Donna, invece ci viene da un’altra famiglia di parole: domus (casa); dominus (padrone di casa); domina (padrona di casa). Se poi “humus” e “domus” siano collegabili è un problema su cui soprassediamo. L’etimologia – d’accordo! – ci dà l’origine delle parole; ma non possiamo pretendere di poter venire a capo di tutto. Non dobbiamo aspettarci l’origine prima (che non sappiamo neanche che cosa sia), ma accontentarci piuttosto di quel tanto che ci basti a capire e a capirci, affinché la lingua diventi più trasparente.

Per indicare lo stesso concetto con un’identica funzione semantica, la lingua francese ha selezionato la parola “femme” (latino: “femina”) utilizzandola anche per indicare l’italiano  “moglie” (latino: “mulier”, presente anche nella voce dotta dell’aggettivo italiano “muliebre” = femminile).

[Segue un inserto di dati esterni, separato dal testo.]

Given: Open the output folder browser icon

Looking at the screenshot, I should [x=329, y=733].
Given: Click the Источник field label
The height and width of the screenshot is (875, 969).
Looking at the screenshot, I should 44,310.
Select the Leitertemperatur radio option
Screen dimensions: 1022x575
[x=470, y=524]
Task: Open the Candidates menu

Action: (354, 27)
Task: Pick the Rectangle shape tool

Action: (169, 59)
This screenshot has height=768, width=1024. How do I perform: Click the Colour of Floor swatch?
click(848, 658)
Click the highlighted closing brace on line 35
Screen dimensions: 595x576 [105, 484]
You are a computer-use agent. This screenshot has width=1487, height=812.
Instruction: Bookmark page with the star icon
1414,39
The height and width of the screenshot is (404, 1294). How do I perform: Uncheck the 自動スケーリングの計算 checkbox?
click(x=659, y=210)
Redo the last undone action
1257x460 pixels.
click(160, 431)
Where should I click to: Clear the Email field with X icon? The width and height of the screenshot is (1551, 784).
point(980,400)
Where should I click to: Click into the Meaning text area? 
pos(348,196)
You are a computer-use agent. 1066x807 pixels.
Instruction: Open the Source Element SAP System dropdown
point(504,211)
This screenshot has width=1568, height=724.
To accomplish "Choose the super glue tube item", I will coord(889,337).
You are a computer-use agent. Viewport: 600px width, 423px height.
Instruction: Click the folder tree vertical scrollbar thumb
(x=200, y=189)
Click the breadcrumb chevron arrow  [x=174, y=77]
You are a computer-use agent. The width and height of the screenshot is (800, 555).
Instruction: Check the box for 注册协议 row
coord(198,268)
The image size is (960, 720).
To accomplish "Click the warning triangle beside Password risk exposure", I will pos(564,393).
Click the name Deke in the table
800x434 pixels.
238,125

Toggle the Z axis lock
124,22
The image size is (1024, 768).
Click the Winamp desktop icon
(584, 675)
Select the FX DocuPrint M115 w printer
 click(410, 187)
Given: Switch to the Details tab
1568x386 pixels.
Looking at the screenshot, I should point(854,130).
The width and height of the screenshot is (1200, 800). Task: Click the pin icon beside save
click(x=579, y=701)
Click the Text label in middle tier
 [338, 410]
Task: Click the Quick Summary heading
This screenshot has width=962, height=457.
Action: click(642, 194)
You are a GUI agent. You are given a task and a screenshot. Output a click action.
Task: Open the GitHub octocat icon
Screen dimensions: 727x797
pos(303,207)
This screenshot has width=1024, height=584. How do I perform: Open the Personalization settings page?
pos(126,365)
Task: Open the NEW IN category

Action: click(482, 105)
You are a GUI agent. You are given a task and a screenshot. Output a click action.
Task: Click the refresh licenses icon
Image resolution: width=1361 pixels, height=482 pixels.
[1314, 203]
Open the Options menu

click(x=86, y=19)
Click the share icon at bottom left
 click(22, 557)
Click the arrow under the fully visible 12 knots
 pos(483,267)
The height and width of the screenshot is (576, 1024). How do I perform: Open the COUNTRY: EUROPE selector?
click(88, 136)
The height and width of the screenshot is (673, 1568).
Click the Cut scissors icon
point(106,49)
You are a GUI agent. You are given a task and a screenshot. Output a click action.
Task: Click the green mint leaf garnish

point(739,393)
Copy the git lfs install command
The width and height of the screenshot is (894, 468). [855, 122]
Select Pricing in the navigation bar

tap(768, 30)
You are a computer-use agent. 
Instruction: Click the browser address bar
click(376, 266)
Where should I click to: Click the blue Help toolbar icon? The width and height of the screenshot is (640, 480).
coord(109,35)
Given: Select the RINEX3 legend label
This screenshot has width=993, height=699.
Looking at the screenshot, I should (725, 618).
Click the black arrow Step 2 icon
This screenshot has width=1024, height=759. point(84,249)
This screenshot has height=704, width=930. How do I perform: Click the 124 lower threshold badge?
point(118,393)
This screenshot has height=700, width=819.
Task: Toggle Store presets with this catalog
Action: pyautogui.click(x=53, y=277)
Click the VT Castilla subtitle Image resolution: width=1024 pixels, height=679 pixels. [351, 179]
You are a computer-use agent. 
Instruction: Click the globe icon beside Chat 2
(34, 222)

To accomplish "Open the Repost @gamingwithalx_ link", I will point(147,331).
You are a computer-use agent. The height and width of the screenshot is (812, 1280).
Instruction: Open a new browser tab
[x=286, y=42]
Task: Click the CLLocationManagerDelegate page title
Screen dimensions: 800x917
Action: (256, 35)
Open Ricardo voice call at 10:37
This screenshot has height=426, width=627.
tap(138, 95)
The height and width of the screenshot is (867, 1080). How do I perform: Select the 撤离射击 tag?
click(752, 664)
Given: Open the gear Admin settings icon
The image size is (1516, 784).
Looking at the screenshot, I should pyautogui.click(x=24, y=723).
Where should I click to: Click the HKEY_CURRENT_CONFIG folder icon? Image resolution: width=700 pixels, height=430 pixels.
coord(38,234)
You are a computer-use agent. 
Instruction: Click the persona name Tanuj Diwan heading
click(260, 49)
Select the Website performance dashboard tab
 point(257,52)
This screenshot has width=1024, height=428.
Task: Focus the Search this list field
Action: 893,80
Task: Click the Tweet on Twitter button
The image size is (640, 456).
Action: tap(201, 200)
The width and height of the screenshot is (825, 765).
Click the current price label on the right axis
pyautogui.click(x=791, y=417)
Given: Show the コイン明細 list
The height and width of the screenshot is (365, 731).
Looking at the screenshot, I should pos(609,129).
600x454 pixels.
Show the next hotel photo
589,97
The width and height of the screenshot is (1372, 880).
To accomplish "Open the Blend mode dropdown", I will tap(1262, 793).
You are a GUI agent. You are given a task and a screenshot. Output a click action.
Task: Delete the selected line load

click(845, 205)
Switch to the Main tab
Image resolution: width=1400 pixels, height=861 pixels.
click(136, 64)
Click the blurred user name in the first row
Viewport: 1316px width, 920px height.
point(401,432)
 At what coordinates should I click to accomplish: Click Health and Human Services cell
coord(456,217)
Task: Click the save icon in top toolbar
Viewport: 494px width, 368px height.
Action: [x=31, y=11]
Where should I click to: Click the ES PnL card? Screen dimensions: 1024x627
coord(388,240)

Gli italiani, in altre epoche (vedi i poeti cortesi medievali) dicevano: “madonna” (latino: “mea domina”= mia padrona); e anche i francesi evidentemente se nel francese moderno è rimasta la forma “madame”= ([mia] signora).

Marito” è anch’esso collegato a “maschio” in quanto derivante dalla stessa parola latina “mas” .

Per concludere un accenno a uxor. Il termine latino “uxor” (sposa, moglie) è rimasto nella lingua napoletana (unica!) nell’espressione ‘nzurà (l’atto del prendere moglie) che è lo “sposarsi” dell’uomo, rispetto allo sposarsi della donna che si dice “mmarità” (atto del prendere marito).